Dual EC DRBG

Overview:

Index

Ecosystem vulnerability

Background:

DRBGs and back doors

Description of Dual EC

Dual EC news:

Exploitability in TLS

Attack cost

References:

Downloads and links

Performance of the attacks

This page summarizes the latest news regarding the cost of computations to exploit Dual EC in TLS. This news is from the 2014 research paper On the Practical Exploitability of Dual EC in TLS Implementations by Checkoway, Fredrikson, Niederhagen, Everspaugh, Green, Lange, Ristenpart, Bernstein, Maskiewicz, and Shacham.

Major parts of the computation are totally independent and can be performed in an arbitrary order, in particular in parallel. Therefore, an attacker can use a huge number of processor cores, for example multicore processors or computer clusters. The authors of the paper implemented the attacks using the standards OpenMP (to distribute the workload over threads running on different processor cores) and MPI (to distribute the workload over several processes running on different CPUs, e.g., in a computing cluster).

The performance of the attacks was measured on

a reference CPU, an Intel Xeon CPU E3-1275 v3, and
a reference cluster, a four-node, quad-socket AMD Opteron 6276 (Bulldozer) computing cluster.

Performance optimizations

Shumow and Ferguson mentioned experiments when they announced the basic back door at Crypto 2007 but did not publish their code. The first publicly available code was from a blog Dual_EC_DRBG backdoor: a proof of concept by Aris Adamantiadis in December 2013. He implemented a proof of concept for the basic back door. Adamantiadis' code recovers the state from 30 output bytes within 12.1 seconds on the reference CPU.

The authors of the 2014 paper used optimized routines for the elliptic curve computations. This takes only 3.3 seconds on the reference CPU for the same computation described by Adamantiadis. The biggest speedup is obtained for computations involving elliptic curve points that are fixed (the P and Q in the Description of Dual EC) but also the curve arithmetic and various functions are much faster.

Real-world targets

The authors of the 2014 paper also showed that the number and positioning (output gaps and alignment) of available Dual EC output bytes in TLS varies significantly between the different attack targets. As a consequence the run time of the attack on the reference CPU varies strongly (from a few seconds to several hours) between different attack targets. The fastest actual attack requires significantly more computation than the proof of concept.

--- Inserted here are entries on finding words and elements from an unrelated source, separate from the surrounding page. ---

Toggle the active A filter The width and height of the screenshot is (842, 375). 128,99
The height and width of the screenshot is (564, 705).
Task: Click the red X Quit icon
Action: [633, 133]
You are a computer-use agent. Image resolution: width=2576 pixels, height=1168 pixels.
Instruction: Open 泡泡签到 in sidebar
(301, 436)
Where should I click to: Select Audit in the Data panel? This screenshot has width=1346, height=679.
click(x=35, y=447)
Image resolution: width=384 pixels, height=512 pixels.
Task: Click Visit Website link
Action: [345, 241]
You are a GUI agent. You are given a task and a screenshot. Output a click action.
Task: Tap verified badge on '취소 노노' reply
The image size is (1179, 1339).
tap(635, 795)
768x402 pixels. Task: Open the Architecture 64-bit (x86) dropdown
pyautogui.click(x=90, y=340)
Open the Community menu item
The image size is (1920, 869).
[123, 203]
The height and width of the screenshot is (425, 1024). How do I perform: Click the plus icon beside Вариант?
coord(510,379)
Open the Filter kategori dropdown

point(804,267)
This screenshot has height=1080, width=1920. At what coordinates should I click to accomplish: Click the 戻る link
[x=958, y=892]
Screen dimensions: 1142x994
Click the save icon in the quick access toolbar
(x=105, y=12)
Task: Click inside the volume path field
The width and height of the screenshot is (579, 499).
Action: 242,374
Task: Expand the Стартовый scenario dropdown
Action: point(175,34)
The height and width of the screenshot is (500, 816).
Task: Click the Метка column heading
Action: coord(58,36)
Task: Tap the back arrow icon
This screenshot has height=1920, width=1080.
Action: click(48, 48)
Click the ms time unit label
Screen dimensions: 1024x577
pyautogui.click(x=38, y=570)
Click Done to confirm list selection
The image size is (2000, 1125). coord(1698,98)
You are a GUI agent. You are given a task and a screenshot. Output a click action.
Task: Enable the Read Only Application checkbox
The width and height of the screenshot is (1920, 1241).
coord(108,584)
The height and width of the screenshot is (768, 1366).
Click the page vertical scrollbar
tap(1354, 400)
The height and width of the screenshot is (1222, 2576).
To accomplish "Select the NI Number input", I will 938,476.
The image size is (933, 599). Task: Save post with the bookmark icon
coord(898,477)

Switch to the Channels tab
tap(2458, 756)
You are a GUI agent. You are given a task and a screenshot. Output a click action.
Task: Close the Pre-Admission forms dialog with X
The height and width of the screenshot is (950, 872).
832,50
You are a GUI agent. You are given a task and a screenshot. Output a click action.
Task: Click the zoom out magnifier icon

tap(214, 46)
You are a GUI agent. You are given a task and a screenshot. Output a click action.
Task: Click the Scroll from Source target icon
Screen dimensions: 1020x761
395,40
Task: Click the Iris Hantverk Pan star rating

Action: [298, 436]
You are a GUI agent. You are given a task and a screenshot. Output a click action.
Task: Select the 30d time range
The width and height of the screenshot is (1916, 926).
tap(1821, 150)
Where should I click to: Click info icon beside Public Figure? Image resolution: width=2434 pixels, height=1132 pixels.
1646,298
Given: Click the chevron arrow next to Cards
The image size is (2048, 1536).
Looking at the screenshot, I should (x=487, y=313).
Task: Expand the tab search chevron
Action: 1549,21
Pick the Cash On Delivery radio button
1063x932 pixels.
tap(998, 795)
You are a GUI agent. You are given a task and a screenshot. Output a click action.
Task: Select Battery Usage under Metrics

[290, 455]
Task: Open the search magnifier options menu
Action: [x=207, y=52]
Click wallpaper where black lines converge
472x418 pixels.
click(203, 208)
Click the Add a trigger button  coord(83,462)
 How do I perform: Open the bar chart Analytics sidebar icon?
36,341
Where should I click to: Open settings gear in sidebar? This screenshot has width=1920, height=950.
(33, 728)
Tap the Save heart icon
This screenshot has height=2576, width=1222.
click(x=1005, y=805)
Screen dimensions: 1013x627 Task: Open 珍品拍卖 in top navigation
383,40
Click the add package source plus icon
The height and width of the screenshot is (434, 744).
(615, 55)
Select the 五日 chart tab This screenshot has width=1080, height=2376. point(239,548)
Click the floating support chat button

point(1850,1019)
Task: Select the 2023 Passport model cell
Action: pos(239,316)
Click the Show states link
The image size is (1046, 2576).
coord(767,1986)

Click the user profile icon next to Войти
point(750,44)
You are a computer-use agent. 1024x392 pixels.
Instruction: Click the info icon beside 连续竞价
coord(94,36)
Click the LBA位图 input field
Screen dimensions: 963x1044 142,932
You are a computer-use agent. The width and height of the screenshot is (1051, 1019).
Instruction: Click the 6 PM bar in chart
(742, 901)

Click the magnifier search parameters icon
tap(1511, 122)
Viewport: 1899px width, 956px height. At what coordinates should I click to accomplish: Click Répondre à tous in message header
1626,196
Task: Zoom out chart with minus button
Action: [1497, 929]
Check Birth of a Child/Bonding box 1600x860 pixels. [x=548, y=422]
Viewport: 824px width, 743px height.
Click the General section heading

To give an estimation of the computing cost for each attack, the researchers measured the average run time on the reference CPU. In order to mount real-time surveillance, the attack must be finished in a small amount of time. Therefore, the researchers quantified the computing cost of the attacks by computing the number of reference CPUs required to finish the attack within one second. To prove the scalability of the attack on a parallel computing system, the researchers measured the worst-case run time of the attack on the reference cluster.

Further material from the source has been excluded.